***** Input material
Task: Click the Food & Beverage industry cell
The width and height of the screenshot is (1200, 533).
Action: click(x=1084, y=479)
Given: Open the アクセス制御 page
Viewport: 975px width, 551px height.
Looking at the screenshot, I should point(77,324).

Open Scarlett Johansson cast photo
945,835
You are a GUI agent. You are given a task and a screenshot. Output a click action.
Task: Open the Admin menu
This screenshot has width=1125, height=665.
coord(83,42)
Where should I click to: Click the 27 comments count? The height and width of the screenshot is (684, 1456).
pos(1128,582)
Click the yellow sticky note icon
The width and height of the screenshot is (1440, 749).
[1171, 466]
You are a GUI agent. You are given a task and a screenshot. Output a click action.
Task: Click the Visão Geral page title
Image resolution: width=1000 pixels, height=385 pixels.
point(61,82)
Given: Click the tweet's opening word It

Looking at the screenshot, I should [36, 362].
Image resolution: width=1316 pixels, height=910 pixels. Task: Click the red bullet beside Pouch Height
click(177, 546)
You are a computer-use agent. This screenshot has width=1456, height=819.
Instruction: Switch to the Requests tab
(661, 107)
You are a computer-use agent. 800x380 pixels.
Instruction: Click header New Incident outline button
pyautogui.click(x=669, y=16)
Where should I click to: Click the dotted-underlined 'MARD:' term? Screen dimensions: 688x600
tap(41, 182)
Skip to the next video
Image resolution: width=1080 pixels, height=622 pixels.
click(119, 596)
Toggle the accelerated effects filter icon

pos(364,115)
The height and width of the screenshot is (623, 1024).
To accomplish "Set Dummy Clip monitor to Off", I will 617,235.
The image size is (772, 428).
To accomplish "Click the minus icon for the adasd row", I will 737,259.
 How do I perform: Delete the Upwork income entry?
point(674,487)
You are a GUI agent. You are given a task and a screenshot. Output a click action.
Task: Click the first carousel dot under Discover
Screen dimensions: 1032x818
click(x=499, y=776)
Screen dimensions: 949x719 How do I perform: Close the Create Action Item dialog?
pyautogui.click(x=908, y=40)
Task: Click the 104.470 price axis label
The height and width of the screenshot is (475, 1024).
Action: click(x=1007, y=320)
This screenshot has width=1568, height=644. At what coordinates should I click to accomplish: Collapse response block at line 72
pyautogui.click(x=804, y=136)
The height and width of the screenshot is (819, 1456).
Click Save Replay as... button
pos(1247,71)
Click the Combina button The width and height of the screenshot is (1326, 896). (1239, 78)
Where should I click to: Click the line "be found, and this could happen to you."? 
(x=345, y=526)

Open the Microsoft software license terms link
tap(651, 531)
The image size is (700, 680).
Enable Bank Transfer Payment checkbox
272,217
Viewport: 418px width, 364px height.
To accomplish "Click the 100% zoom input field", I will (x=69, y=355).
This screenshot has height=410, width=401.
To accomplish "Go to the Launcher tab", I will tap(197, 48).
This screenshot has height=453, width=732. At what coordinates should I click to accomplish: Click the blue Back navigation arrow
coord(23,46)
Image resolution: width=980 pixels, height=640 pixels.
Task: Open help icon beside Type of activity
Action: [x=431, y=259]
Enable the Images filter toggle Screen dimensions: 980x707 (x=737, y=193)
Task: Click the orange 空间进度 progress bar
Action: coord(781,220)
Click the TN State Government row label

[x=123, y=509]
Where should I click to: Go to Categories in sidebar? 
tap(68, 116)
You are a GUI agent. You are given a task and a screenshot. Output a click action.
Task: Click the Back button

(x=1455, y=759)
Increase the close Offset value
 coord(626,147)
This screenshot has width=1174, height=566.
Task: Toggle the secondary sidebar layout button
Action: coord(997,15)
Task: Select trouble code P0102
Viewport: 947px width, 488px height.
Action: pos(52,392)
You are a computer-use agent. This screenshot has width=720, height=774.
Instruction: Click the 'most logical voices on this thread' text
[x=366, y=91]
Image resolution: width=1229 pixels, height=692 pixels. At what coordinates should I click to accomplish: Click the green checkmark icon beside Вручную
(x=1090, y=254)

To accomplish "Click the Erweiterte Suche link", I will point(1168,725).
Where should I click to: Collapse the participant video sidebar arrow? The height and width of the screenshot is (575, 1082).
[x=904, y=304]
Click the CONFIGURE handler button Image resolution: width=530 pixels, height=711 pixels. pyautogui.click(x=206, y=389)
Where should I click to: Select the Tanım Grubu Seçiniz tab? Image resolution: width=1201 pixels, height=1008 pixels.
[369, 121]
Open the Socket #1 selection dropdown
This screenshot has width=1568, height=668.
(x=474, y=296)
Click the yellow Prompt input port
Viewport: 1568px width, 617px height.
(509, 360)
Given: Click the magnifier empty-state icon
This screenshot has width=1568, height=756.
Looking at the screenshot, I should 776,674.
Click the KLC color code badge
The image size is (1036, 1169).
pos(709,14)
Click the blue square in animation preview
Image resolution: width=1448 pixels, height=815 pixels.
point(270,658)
**********
Rewrite the rows starting at the line containing "Image resolution: width=1316" and ending at the line containing "pos(1247,71)", replacing "Incident" with "Ticket" and leaving everything else as it is. Return only those lines.

Image resolution: width=1316 pixels, height=910 pixels. Task: Click the red bullet beside Pouch Height
click(177, 546)
You are a computer-use agent. This screenshot has width=1456, height=819.
Instruction: Switch to the Requests tab
(661, 107)
You are a computer-use agent. 800x380 pixels.
Instruction: Click header New Ticket outline button
pyautogui.click(x=669, y=16)
Where should I click to: Click the dotted-underlined 'MARD:' term? Screen dimensions: 688x600
tap(41, 182)
Skip to the next video
Image resolution: width=1080 pixels, height=622 pixels.
click(119, 596)
Toggle the accelerated effects filter icon

pos(364,115)
The height and width of the screenshot is (623, 1024).
To accomplish "Set Dummy Clip monitor to Off", I will 617,235.
The image size is (772, 428).
To accomplish "Click the minus icon for the adasd row", I will 737,259.
 How do I perform: Delete the Upwork income entry?
point(674,487)
You are a GUI agent. You are given a task and a screenshot. Output a click action.
Task: Click the first carousel dot under Discover
Screen dimensions: 1032x818
click(x=499, y=776)
Screen dimensions: 949x719 How do I perform: Close the Create Action Item dialog?
pyautogui.click(x=908, y=40)
Task: Click the 104.470 price axis label
The height and width of the screenshot is (475, 1024).
Action: click(x=1007, y=320)
This screenshot has width=1568, height=644. At what coordinates should I click to accomplish: Collapse response block at line 72
pyautogui.click(x=804, y=136)
The height and width of the screenshot is (819, 1456).
Click Save Replay as... button
pos(1247,71)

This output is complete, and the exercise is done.